Robotic health providers
Medical robots that could work in rural or less advantaged areas performing routines and managing patient care, even when healthcare professionals and doctors can’t do it themselves. This isn’t actually too much of a long shot; there is already a ‘robot’ that has been developed exactly for this purpose; the RP-VITA Remote Presence Robot. Effectively, this robot has a two-way screen that allows the doctor and patient to communicate in real time and gives them the ability to talk face to face about the patient’s problems in a more professional manner than just over the phone. If implemented throughout the healthcare system, this kind of technology would dramatically improve efficiency by eliminating those time-consuming house visits and allowing doctors to focus on tasks inside the hospital.
In addition to improving patients’ lives, robotic health providers would help healthcare professional complete their tasks in a more efficient and safer way and would help them complete their tasks without injury.
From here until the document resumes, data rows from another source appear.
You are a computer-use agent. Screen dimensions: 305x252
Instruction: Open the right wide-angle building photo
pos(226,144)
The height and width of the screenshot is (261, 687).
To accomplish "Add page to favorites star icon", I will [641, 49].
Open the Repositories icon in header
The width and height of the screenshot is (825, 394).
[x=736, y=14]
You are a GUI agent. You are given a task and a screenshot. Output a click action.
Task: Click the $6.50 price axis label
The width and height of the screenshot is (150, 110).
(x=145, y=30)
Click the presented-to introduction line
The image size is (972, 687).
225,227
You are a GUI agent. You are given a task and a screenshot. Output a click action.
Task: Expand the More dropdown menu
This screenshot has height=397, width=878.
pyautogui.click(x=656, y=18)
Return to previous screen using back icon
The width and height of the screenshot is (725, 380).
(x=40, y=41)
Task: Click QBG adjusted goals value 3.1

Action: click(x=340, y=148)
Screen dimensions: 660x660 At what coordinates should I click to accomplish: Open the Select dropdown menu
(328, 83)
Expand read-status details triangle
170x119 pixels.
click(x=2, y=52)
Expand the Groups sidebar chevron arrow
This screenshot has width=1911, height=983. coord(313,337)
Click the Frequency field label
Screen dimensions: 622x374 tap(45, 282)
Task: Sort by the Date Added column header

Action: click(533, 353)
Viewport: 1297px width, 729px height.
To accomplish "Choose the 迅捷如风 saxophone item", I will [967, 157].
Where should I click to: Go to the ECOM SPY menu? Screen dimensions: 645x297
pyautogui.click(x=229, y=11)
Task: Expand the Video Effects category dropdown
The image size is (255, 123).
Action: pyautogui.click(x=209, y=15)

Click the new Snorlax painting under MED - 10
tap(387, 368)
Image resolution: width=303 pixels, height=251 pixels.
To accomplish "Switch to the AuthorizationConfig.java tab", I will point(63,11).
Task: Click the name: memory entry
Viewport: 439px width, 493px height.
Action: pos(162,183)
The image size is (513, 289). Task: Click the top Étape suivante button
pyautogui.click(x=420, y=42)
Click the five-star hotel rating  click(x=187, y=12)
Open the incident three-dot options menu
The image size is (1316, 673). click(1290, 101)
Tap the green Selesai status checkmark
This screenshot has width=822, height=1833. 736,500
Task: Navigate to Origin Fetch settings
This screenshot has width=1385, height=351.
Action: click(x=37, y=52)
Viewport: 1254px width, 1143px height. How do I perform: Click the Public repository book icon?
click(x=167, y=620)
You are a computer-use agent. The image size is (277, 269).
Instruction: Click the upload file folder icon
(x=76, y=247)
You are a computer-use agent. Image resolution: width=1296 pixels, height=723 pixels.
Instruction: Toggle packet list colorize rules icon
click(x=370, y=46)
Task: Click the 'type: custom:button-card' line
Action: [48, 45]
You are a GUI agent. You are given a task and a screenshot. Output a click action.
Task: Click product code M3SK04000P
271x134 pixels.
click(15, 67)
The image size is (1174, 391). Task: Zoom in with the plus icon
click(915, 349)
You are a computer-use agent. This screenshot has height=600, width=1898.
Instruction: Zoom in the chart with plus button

The HAL (Hybrid Assistive Limb), for example, is a suit that doctors/ nurses/ physicians can wear to provide more strength and stability when working with patients and reduce fatigue and injury. Companies that attempt to produce such robotic systems will have to put their resources into privacy concerns; but with proper safeguards in place, robotic health providers can greatly improve the lives of patients and the working environment for healthcare professionals.
Advanced wearables for Patient monitoring
Health wearables are used by many people; whether for tracking daily activity, maintaining a healthy lifestyle or keeping fit. In this case, surely similar technology should be introduced properly into the healthcare system to help healthcare providers collect patient data, such as vital signs, blood pressure, blood glucose, heart rate and electrocardiograms. This data can be instantly transmitted to EHR’s (electronic health records) and healthcare providers, who can, in turn, use this data as a source point for treating patients.
Wearable health monitors are extremely effective at providing the whole story of a patient’s health; for example, they can provide data about long-term heart rate rather than just one reading when the patient comes in for their check-up. While there are issues about data privacy and patient confidentiality, advanced wearables have the potential to improve patient care significantly while also improving efficiency and being more cost effective than current data collection methods.
3D printing and other such-like advancements have taken the world of health and care by storm in 2016, but it seems like there is much to do before the technology reaches its full potential. With the introduction of 3D printed prosthetic limbs, a new opportunity has arisen; engineers are working on a prosthetic interface that is compatible with the human nervous system. This would allow prosthetic limbs to be controlled by the mind and even feel, just like normal limbs.
Part of the reason there is so much potential for 3D printed solutions is the entry cost into the healthcare system. The process used to create prosthetic limbs means the items can be assembled directly from a digital model, increasing precision, lowering cost and removing room for error. Previous manufacturing techniques for 3D printing relied on the removal of mistakes from the print, whereas new techniques get around this issue.
In relative terms, 3D printing is still extremely expensive and creating prints that work exactly as intended can be a massive challenge; but in the next few years, we could see 3D printed prosthetics at the heart of healthcare technology innovation.